Word for word, restate the lines that run from the line containing "Task: Click the CENTER button in MyFrame" to the last line of the records below.

========

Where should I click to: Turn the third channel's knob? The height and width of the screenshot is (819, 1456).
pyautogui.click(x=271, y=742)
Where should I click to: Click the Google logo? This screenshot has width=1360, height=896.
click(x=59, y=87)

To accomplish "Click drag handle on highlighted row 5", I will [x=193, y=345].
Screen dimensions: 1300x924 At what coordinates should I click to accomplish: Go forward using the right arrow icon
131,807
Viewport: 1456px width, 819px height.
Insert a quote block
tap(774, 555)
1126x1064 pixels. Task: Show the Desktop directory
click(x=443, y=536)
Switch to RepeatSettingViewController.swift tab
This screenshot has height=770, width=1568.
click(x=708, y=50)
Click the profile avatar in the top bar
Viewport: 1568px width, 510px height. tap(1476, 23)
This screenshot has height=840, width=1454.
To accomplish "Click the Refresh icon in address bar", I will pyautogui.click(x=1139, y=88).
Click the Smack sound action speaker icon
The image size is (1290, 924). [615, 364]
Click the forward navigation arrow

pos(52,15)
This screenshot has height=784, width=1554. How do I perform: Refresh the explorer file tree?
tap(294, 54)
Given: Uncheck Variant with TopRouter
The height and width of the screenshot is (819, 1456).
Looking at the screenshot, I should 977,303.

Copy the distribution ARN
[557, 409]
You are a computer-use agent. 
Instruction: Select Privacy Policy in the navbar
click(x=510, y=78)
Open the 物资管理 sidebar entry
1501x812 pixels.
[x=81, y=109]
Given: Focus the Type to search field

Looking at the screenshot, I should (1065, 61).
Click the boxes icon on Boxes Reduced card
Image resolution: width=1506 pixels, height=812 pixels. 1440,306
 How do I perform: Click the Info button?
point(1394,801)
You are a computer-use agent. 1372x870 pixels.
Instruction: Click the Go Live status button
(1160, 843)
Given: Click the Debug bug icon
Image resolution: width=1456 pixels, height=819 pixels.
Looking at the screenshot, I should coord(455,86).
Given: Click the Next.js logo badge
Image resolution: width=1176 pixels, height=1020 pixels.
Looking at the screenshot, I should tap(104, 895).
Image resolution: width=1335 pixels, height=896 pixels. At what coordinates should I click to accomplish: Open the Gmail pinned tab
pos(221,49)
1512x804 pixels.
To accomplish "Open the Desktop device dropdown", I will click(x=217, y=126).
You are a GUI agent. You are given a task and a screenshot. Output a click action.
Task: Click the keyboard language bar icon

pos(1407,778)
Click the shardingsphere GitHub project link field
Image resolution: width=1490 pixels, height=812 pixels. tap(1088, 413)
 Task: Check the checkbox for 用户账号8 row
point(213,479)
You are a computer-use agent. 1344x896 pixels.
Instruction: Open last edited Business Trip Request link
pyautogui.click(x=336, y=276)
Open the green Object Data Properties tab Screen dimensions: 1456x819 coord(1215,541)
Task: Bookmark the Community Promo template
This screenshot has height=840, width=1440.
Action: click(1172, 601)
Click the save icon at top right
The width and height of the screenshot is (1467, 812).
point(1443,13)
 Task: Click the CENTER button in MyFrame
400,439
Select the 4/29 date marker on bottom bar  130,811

========

__REPLY TO THE EXERCISE__.
 Task: Click the CENTER button in MyFrame
400,439
Select the 4/29 date marker on bottom bar  130,811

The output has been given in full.